• Given exercise
Transcribe the items below word for word, from their start through the line that contains "[x=30, y=246]".

• Exercise inputs
--------------------------------

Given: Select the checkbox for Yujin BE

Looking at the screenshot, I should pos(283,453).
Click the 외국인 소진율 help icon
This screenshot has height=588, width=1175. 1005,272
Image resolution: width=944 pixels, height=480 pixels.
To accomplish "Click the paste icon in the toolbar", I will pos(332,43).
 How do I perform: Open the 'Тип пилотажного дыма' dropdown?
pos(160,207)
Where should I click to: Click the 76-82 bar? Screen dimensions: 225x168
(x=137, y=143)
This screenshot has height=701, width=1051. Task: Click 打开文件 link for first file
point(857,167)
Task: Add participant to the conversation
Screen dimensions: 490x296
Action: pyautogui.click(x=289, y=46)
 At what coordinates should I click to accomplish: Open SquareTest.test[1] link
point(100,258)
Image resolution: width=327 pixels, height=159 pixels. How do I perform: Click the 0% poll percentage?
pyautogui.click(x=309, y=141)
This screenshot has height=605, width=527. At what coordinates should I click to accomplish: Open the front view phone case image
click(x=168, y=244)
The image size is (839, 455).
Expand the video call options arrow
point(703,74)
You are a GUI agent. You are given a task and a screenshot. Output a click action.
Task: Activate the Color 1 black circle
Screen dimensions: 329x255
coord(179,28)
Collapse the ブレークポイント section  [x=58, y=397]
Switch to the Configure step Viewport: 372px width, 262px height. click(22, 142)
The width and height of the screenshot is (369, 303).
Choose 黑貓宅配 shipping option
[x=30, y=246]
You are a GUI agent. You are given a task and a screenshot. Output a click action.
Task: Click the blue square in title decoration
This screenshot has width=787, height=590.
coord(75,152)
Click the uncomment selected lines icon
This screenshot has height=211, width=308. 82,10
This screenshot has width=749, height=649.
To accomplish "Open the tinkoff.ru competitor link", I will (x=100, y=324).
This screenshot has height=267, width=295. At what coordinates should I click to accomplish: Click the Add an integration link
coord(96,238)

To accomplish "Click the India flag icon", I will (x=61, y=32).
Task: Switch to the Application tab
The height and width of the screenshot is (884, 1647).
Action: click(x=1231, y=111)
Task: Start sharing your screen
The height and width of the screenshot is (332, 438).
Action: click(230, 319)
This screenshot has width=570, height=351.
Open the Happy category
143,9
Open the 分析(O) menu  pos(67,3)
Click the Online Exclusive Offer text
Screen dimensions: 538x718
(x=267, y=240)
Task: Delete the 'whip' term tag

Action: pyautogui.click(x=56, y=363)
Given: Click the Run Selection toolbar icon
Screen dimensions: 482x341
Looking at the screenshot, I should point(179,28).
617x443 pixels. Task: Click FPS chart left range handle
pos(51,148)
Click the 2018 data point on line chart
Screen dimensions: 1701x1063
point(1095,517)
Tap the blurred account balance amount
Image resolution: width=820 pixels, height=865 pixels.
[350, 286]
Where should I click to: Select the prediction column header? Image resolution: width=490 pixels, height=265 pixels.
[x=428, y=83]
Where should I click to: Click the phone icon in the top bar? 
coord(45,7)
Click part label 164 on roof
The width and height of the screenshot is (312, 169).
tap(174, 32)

--------------------------------

• Answer to the problem
Given: Select the checkbox for Yujin BE

Looking at the screenshot, I should pos(283,453).
Click the 외국인 소진율 help icon
This screenshot has height=588, width=1175. 1005,272
Image resolution: width=944 pixels, height=480 pixels.
To accomplish "Click the paste icon in the toolbar", I will pos(332,43).
 How do I perform: Open the 'Тип пилотажного дыма' dropdown?
pos(160,207)
Where should I click to: Click the 76-82 bar? Screen dimensions: 225x168
(x=137, y=143)
This screenshot has height=701, width=1051. Task: Click 打开文件 link for first file
point(857,167)
Task: Add participant to the conversation
Screen dimensions: 490x296
Action: pyautogui.click(x=289, y=46)
 At what coordinates should I click to accomplish: Open SquareTest.test[1] link
point(100,258)
Image resolution: width=327 pixels, height=159 pixels. How do I perform: Click the 0% poll percentage?
pyautogui.click(x=309, y=141)
This screenshot has height=605, width=527. At what coordinates should I click to accomplish: Open the front view phone case image
click(x=168, y=244)
The image size is (839, 455).
Expand the video call options arrow
point(703,74)
You are a GUI agent. You are given a task and a screenshot. Output a click action.
Task: Activate the Color 1 black circle
Screen dimensions: 329x255
coord(179,28)
Collapse the ブレークポイント section  [x=58, y=397]
Switch to the Configure step Viewport: 372px width, 262px height. click(22, 142)
The width and height of the screenshot is (369, 303).
Choose 黑貓宅配 shipping option
[x=30, y=246]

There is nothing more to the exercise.